> [Given request] Rewrite the data as a Markdown table with the columns Row and Data line, one numbered row per line and no blank lines. Begin at the first line of the data and stop after the line that contains "click(220, 462)".
** Start **
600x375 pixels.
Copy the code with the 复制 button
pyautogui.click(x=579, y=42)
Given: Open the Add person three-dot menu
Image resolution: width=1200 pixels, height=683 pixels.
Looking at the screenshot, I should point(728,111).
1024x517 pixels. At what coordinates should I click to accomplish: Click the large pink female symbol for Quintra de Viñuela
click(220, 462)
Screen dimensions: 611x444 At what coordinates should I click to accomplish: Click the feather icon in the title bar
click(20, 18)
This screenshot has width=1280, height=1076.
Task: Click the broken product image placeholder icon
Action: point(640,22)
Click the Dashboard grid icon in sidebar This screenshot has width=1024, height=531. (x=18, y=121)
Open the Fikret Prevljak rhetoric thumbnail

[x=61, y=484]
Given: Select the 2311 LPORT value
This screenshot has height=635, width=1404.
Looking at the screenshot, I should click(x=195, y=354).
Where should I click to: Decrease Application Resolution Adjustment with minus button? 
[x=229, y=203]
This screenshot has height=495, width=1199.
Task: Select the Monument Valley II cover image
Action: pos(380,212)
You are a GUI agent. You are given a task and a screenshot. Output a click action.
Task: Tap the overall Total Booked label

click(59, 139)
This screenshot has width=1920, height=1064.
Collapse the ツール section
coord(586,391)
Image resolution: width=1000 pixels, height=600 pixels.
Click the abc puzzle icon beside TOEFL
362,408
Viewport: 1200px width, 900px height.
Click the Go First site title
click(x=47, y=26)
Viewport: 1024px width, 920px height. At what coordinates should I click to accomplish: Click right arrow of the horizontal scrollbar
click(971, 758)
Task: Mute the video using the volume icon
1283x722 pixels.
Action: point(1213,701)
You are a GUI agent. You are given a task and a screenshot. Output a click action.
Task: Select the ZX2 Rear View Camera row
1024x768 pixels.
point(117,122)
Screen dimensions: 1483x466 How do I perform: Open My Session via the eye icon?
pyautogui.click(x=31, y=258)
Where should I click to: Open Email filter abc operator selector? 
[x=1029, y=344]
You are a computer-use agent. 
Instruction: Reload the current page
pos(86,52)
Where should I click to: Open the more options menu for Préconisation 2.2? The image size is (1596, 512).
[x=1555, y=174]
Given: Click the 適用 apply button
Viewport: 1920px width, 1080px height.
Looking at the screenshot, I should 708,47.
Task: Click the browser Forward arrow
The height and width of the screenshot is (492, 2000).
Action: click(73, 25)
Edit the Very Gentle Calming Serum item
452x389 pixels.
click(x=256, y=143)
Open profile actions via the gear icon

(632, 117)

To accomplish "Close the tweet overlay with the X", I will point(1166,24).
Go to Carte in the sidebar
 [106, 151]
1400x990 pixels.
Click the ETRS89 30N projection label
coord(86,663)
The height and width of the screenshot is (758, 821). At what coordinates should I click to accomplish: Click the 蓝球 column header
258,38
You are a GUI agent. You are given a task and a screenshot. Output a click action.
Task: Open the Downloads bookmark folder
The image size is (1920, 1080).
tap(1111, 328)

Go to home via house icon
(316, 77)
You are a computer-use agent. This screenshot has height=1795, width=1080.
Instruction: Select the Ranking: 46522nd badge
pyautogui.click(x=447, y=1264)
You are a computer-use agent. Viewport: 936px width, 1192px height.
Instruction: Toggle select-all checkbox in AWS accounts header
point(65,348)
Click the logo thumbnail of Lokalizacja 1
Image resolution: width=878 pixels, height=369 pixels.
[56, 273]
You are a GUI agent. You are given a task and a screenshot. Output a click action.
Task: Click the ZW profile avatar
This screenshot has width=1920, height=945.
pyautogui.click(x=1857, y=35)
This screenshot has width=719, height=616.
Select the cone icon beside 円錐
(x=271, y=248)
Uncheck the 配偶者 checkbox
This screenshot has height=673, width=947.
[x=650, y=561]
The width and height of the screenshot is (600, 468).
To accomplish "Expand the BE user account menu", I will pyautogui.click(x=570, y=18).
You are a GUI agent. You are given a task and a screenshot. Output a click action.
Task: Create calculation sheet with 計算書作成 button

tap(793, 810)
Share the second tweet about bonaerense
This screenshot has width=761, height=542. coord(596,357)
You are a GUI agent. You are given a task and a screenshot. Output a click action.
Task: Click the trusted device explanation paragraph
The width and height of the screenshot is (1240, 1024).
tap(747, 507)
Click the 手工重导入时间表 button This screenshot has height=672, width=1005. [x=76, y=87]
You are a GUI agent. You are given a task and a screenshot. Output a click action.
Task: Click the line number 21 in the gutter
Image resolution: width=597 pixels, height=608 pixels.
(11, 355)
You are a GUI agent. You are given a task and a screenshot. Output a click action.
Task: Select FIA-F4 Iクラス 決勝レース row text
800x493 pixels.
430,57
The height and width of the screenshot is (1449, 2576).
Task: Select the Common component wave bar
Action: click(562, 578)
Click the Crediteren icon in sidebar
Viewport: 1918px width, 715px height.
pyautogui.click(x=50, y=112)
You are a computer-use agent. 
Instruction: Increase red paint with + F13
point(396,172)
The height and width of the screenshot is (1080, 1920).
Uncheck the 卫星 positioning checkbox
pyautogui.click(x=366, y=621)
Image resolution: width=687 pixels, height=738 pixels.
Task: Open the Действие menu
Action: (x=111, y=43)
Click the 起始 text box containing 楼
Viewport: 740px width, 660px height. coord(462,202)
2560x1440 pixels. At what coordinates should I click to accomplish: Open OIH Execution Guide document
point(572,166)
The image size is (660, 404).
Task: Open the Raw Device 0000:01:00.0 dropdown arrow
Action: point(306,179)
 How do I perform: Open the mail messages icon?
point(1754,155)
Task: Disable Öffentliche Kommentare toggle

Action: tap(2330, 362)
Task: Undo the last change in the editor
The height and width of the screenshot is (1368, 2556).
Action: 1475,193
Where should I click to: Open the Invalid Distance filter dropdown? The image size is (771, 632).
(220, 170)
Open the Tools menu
** End **
> [Task solution]
| Row | Data line |
|---|---|
| 1 | 600x375 pixels. |
| 2 | Copy the code with the 复制 button |
| 3 | pyautogui.click(x=579, y=42) |
| 4 | Given: Open the Add person three-dot menu |
| 5 | Image resolution: width=1200 pixels, height=683 pixels. |
| 6 | Looking at the screenshot, I should point(728,111). |
| 7 | 1024x517 pixels. At what coordinates should I click to accomplish: Click the large pink female symbol for Quintra de Viñuela |
| 8 | click(220, 462) |